▶ Exercise objective: Change "center panel" to "middle panel" in the entries from the line with "The image size is (800, 467)." up to and including the line with "coord(280,74)", and keep everything else the same. Leave the pictures out of your answer.

▶ Material for this task:
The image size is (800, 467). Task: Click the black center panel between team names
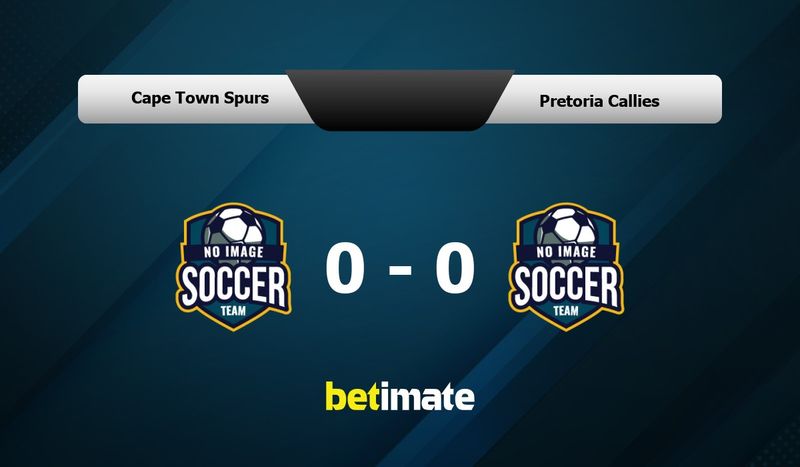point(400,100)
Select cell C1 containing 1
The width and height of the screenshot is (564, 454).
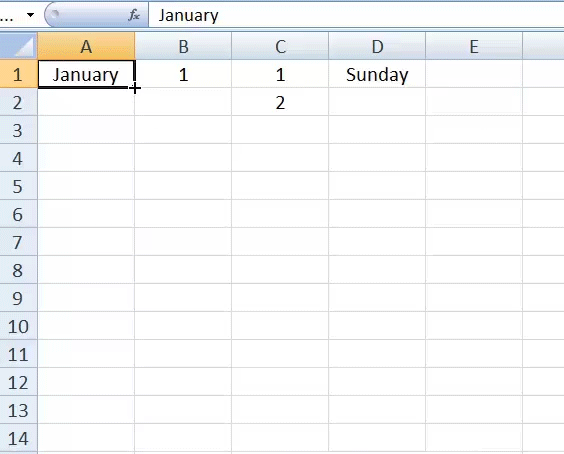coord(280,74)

---

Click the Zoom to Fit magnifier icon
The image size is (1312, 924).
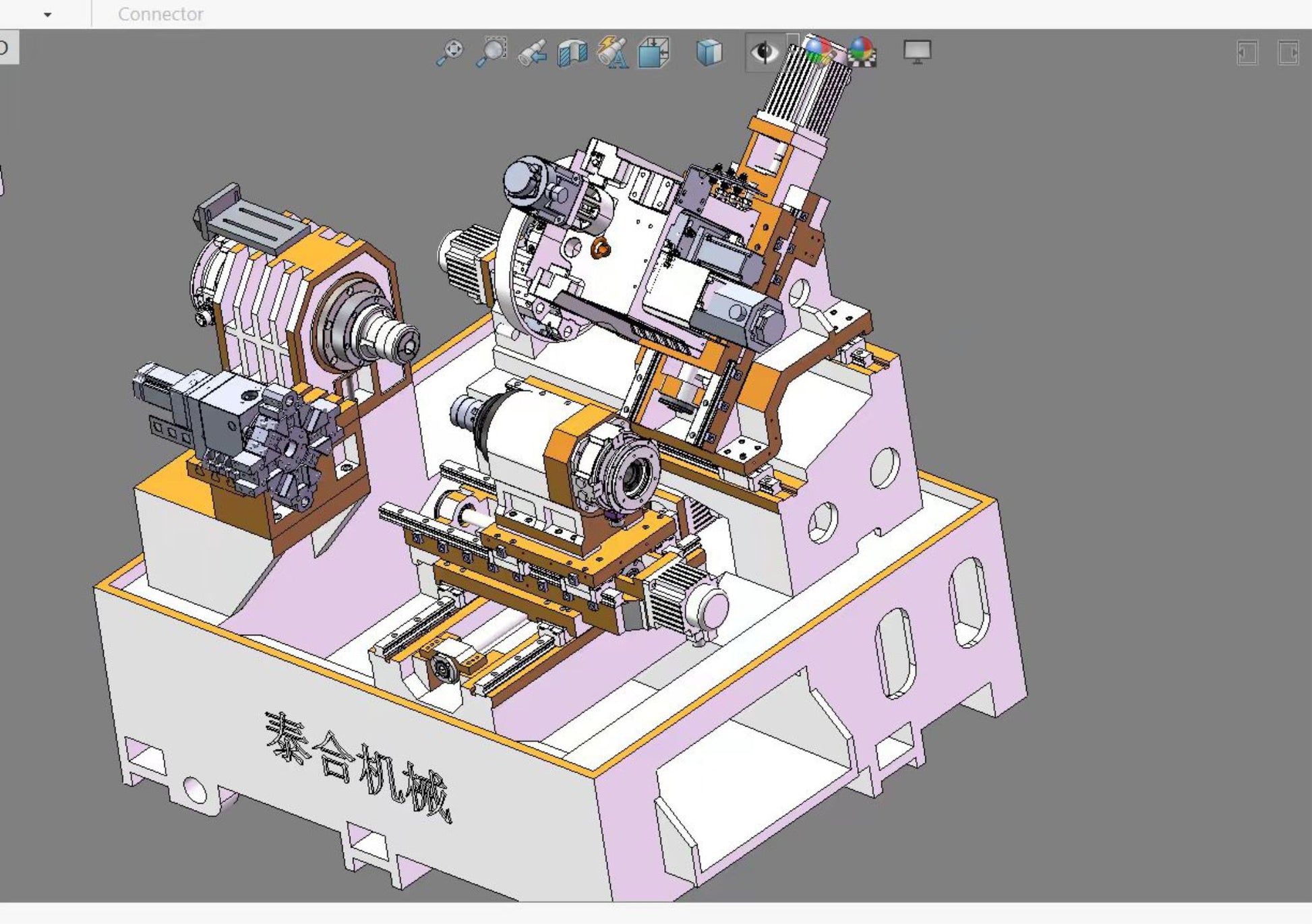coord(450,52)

--

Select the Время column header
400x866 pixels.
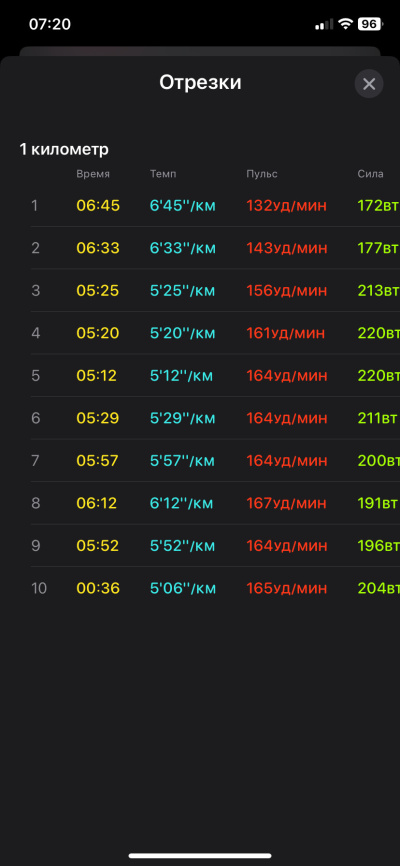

▶ Final result:
The image size is (800, 467). Task: Click the black middle panel between team names
point(400,100)
Select cell C1 containing 1
The width and height of the screenshot is (564, 454).
coord(280,74)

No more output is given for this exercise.